Problem details: After locating the line containing "The height and" in the entries below, please write out that line and the rest through the end exactly. Omit pictures.

Saved data entries:
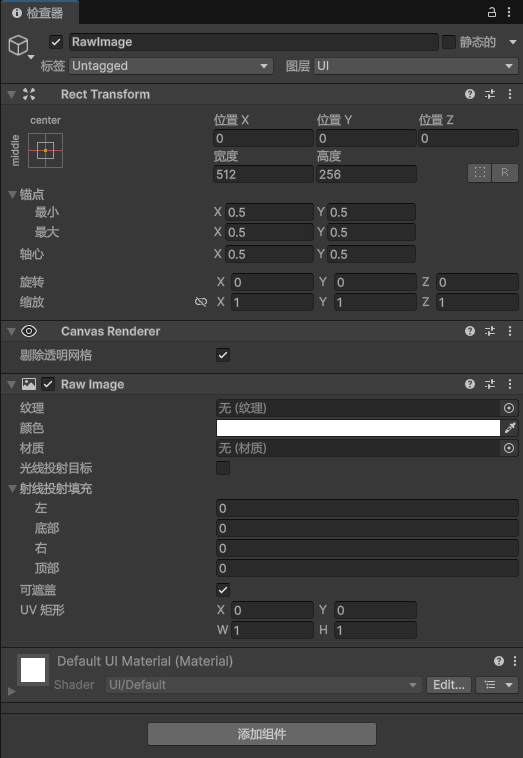Open the 图层 UI layer dropdown

416,66
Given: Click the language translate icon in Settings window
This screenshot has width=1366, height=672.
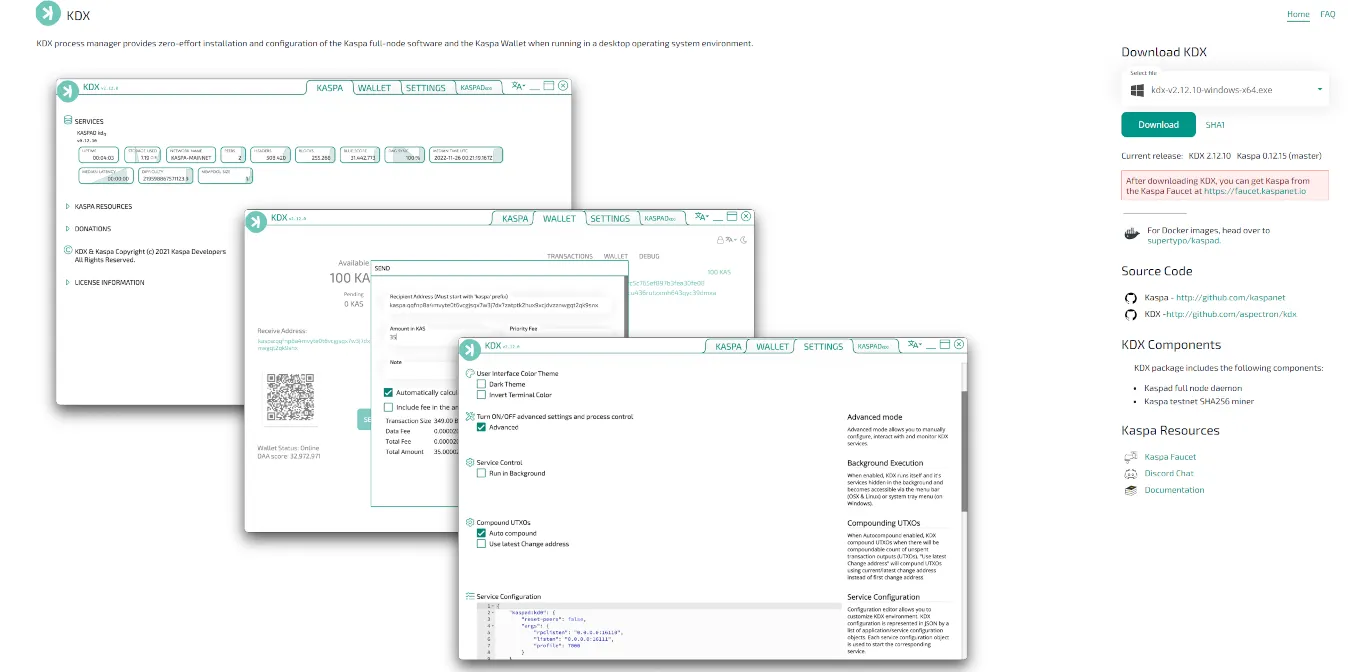Looking at the screenshot, I should click(x=914, y=345).
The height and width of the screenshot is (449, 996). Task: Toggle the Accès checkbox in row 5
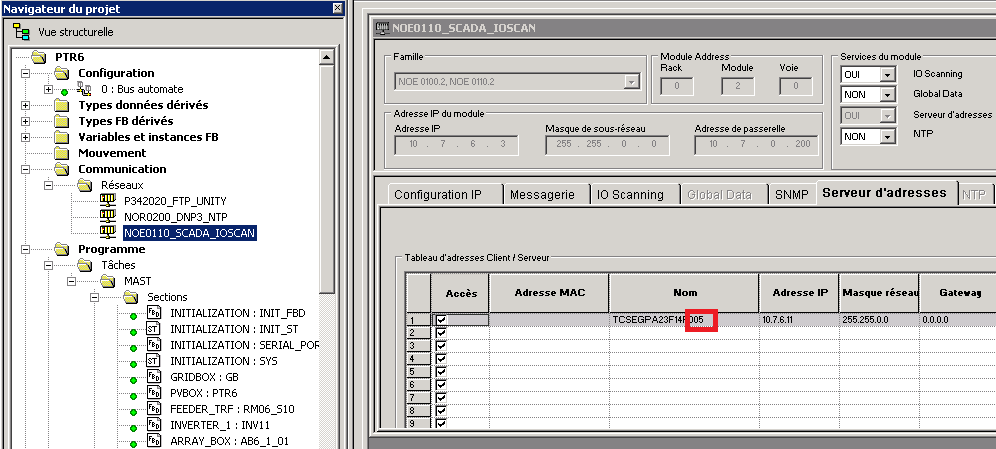tap(441, 371)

Solution to the exercise:
The height and width of the screenshot is (449, 996). Task: Toggle the Accès checkbox in row 5
tap(441, 371)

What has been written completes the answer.